- [TASK DIRECTIONS]: Can you update the records below by replacing "screenshot" with "image" wherever it appears, changing nothing else and leaving out the pictures?
# # # # #
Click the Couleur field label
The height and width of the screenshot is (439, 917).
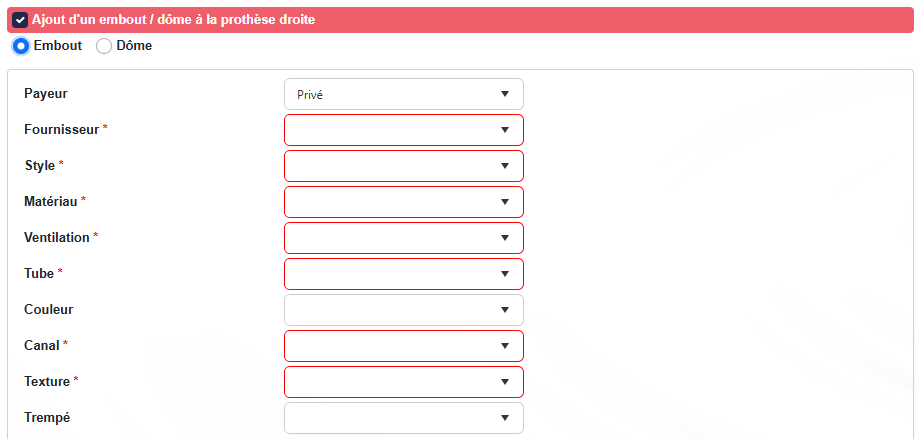point(48,310)
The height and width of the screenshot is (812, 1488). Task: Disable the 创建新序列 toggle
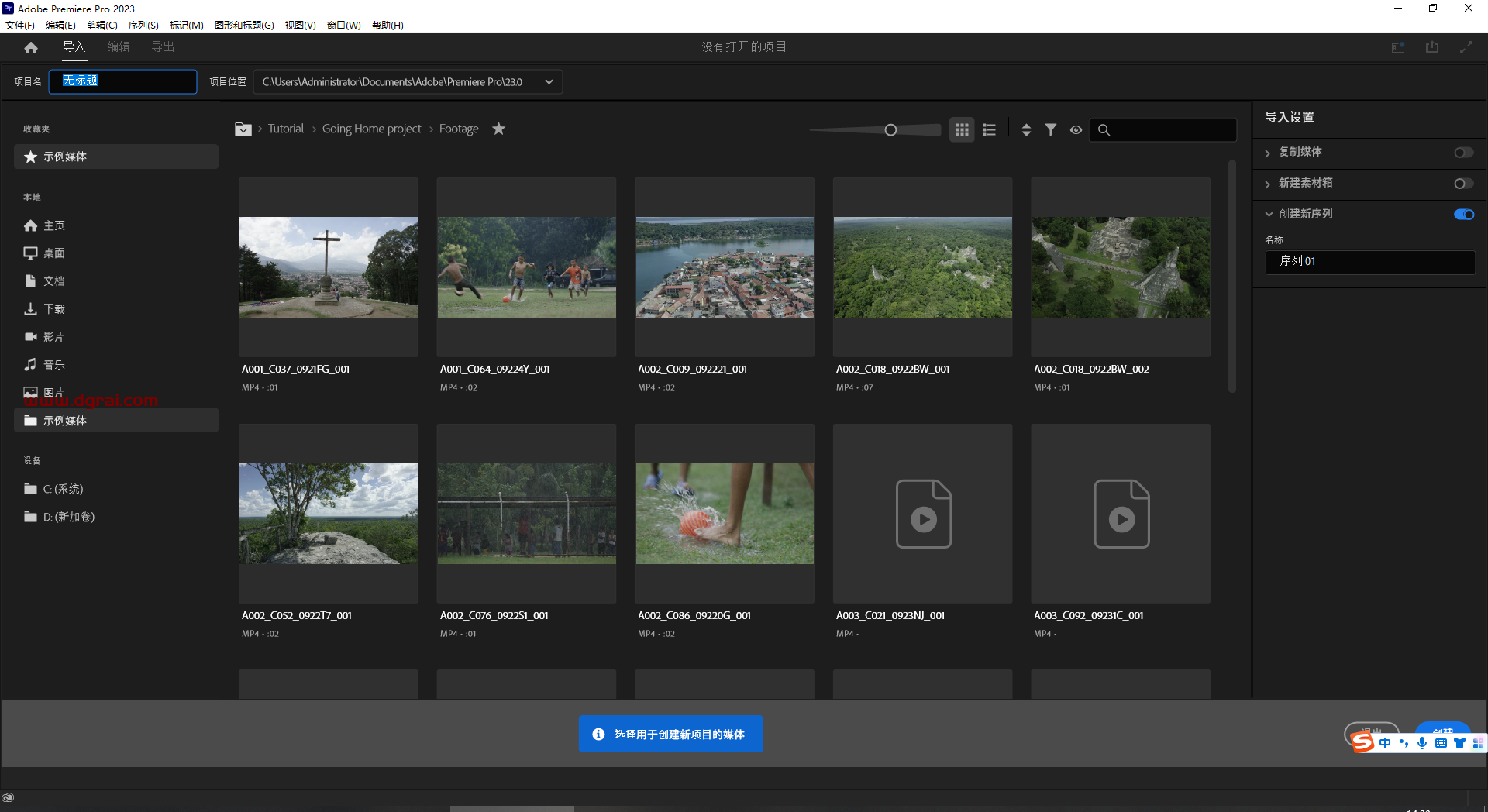click(1463, 214)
# # # # #
- [WRITTEN SOLUTION]:
Click the Couleur field label
The height and width of the image is (439, 917).
point(48,310)
The height and width of the image is (812, 1488). Task: Disable the 创建新序列 toggle
click(1463, 214)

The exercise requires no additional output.